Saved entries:
+ + + + + + +

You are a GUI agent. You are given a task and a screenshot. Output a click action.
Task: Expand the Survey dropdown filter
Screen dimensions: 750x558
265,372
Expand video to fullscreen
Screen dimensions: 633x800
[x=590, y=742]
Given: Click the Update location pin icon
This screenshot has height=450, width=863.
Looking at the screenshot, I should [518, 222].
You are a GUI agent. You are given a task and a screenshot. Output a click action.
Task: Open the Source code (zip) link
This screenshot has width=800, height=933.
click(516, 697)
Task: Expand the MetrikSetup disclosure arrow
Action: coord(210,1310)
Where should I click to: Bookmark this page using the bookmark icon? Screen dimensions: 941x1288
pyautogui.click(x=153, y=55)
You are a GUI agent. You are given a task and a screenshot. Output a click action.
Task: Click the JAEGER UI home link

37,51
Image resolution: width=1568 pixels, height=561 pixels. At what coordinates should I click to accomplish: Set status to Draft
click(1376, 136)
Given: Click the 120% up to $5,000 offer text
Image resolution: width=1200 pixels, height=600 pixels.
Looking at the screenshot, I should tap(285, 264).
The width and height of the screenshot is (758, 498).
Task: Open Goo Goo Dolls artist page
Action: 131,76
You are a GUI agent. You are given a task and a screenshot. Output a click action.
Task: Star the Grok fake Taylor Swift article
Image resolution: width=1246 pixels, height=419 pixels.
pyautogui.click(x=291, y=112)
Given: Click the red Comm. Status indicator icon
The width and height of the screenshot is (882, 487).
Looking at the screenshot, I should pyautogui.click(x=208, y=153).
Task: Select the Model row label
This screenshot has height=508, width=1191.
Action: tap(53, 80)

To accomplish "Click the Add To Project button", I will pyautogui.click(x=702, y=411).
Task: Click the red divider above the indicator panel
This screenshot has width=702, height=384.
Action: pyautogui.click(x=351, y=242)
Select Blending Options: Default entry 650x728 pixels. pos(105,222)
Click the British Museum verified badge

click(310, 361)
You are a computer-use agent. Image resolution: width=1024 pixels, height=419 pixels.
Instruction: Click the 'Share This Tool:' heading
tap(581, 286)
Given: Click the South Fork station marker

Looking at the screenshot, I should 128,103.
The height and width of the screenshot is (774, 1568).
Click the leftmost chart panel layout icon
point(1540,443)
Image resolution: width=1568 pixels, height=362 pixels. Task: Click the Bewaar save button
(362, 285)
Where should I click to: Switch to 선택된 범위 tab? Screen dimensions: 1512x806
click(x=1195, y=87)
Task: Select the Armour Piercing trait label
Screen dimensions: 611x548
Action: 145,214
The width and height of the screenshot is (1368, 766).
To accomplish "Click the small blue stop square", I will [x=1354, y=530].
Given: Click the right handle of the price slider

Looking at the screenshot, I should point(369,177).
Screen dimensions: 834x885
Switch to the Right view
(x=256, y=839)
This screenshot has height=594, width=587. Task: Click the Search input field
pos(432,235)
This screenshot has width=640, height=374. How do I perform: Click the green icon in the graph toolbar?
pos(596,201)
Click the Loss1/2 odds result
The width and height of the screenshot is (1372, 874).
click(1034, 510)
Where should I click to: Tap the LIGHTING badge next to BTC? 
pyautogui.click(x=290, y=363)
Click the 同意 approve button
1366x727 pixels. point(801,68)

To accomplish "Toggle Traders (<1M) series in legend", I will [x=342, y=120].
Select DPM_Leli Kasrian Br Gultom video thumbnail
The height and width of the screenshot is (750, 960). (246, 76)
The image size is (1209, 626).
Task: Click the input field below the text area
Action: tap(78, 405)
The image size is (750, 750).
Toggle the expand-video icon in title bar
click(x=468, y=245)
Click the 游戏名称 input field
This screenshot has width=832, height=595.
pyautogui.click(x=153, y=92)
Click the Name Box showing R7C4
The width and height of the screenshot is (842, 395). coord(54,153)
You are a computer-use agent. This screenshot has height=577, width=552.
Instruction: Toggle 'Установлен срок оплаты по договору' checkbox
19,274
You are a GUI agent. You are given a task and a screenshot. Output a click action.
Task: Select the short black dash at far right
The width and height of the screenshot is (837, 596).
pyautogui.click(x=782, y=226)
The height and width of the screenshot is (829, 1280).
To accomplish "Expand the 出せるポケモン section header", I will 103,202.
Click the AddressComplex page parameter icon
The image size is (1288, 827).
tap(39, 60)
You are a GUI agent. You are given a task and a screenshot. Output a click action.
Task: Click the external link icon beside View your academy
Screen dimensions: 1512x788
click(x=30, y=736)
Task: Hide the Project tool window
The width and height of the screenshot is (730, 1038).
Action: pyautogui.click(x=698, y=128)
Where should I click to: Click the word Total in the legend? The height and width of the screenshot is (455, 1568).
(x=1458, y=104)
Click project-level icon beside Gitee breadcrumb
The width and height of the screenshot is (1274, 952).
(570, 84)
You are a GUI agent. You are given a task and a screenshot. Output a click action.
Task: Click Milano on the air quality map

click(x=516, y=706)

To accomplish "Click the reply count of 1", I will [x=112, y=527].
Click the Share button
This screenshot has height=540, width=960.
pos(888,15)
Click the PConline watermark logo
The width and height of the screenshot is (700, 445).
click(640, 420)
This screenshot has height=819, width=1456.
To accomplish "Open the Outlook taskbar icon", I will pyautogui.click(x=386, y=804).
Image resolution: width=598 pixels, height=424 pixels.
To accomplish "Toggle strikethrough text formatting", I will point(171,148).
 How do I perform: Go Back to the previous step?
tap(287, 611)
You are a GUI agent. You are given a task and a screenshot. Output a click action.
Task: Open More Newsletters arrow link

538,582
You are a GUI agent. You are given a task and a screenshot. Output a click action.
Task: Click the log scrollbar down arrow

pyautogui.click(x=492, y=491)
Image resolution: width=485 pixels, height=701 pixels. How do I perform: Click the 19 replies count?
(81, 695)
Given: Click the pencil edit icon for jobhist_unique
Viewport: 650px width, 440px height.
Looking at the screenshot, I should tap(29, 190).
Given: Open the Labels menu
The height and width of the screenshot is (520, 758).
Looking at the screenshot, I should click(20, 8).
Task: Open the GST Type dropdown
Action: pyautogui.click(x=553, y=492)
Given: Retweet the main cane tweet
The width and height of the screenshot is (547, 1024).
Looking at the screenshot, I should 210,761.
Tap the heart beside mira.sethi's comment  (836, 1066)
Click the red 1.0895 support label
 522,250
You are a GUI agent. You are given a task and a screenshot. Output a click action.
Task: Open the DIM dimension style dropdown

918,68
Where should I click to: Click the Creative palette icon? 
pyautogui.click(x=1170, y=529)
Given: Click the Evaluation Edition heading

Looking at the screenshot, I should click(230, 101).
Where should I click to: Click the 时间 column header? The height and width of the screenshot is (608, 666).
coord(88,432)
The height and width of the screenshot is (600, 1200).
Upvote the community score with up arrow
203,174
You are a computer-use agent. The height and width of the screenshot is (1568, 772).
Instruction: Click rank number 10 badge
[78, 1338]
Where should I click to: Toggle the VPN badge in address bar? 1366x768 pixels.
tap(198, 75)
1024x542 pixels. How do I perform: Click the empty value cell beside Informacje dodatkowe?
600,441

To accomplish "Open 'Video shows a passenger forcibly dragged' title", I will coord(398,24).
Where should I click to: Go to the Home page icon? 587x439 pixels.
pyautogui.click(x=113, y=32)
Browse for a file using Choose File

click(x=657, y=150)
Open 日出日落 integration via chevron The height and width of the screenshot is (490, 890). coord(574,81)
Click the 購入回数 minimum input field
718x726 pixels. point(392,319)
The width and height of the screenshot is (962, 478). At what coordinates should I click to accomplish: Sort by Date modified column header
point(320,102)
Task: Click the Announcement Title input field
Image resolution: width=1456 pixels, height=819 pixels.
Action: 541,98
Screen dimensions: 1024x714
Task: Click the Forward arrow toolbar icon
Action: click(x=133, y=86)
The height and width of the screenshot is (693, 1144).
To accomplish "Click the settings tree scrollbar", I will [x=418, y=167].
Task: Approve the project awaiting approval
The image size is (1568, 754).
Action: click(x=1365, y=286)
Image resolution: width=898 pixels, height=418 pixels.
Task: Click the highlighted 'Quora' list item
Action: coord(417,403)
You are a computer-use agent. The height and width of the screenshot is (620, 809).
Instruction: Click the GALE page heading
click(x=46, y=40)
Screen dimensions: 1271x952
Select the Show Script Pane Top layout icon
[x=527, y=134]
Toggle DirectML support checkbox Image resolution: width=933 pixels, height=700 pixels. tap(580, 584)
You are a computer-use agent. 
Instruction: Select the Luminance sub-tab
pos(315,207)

+ + + + + + +

#### [Work item]
When the line containing "Task: Open the Source code (zip) link" is reached, include it and stop. Until then, output each line of the entries exactly as given, starting from the first.

#### [Response box]
You are a GUI agent. You are given a task and a screenshot. Output a click action.
Task: Expand the Survey dropdown filter
Screen dimensions: 750x558
265,372
Expand video to fullscreen
Screen dimensions: 633x800
[x=590, y=742]
Given: Click the Update location pin icon
This screenshot has height=450, width=863.
Looking at the screenshot, I should [518, 222].
You are a GUI agent. You are given a task and a screenshot. Output a click action.
Task: Open the Source code (zip) link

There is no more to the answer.